One contributor argued “that SCM metrics are futile.” Why? Because he says that SCM metrics measure SCM instead of business value. I believe, however, that SCM metrics are important. Software metrics help us build better software, and SCM metrics help us to better manage the built software.
I first got seriously interested in SCM metrics in the early 1980s when introducing a new software methodology at the Mitel Corporation. My team had an advanced (second generation) SCM tool that was home grown and went by the name of SMS. It covered not just version control, build management, and change control but also things like document management and project management—a forerunner of today’s ALM.
Software engineering pioneer Barry Boehm was a key inspiration for these metrics, especially from his book(s) on the Cocomo Model for project management estimation, which really helped us move from a late, partial contents delivery system to a predictable, on-time and on-budget capability.
Keeping all of this mind, I’ve come to believe that SCM metrics are not futile and are not even just neutral. In fact, they’re essential.
Take a look at the number of files you have in a particular update (i.e., change package). Also, look at the average time between your first file check-out and last file check-in for an update. If both of these are high, you’re going to have a lot of file contention and probably a branching strategy that is complex in order to resolve the contention. This results in lots of merges and lots of unhappy developers.

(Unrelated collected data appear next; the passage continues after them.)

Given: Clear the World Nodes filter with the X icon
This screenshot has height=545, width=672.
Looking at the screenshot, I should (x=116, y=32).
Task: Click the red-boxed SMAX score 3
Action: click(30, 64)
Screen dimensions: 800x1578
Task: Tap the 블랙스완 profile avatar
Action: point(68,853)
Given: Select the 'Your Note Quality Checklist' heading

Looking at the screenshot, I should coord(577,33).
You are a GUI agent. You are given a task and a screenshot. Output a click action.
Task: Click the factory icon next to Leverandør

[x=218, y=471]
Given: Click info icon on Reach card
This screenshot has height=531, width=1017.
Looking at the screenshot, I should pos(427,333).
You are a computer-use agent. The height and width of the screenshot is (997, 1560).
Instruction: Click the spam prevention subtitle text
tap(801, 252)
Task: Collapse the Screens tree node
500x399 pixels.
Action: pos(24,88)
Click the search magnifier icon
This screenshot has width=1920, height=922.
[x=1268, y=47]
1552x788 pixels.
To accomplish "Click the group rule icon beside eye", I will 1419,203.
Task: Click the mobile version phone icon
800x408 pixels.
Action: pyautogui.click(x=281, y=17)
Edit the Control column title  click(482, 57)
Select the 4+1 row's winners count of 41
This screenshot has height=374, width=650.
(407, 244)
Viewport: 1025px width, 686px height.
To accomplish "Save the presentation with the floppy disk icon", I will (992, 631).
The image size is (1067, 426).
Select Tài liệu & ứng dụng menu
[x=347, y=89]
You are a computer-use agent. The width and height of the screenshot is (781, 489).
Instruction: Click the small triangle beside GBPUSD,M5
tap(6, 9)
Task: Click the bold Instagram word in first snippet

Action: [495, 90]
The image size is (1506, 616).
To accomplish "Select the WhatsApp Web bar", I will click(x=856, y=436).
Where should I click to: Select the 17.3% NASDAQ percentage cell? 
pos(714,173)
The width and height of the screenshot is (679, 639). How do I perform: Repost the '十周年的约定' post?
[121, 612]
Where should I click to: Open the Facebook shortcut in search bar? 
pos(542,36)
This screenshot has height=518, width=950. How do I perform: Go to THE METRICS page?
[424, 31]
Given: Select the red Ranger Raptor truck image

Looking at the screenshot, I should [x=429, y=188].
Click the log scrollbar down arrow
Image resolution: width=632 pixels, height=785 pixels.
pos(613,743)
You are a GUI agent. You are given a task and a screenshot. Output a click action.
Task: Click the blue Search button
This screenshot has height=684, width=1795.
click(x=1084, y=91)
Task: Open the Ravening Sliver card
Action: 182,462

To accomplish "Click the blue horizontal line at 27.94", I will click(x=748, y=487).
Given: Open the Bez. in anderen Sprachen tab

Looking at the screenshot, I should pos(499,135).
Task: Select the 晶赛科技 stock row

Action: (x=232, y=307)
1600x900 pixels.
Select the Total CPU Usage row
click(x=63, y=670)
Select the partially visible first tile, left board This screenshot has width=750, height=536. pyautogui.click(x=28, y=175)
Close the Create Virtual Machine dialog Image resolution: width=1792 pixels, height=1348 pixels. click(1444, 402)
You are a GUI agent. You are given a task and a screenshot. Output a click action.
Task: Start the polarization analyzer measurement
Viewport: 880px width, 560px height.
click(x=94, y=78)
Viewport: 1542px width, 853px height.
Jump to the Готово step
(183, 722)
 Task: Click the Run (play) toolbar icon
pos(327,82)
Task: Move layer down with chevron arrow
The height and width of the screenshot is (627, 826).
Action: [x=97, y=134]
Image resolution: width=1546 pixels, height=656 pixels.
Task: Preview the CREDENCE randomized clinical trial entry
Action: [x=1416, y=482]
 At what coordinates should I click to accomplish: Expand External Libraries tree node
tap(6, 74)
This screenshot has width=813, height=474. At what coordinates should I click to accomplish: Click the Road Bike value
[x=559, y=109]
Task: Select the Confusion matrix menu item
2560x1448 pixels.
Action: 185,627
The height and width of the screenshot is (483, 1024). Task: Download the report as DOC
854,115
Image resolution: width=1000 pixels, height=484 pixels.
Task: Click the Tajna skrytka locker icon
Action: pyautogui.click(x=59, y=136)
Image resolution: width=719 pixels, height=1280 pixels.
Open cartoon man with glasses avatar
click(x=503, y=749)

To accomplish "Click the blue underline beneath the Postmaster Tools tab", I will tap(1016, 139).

So how do you drive those values down? Use multiple updates to complete a feature. Use a separate update for the interface changes (and perhaps stubs to temporarily support them). Avoid the urge to put all of the changes for a feature in a single update; you know you’re going to need a couple more to fix issues you introduce anyway. Make sure your process allows you to check in features that are partially complete as long as they don’t break any functionality. If you drive these two numbers down significantly, you find a lot less file contention, and your product quality will improve.
Software CM metrics are not just useful, they’re also fun and interesting. They give you a better handle on what is really going on in your product development environment. If you want to follow up, take a look at a CMCrossroads article I wrote a while back on metrics and process maturity.
If nothing else, SCM metrics will enable your management and executive team to be more in touch with the need for good CM.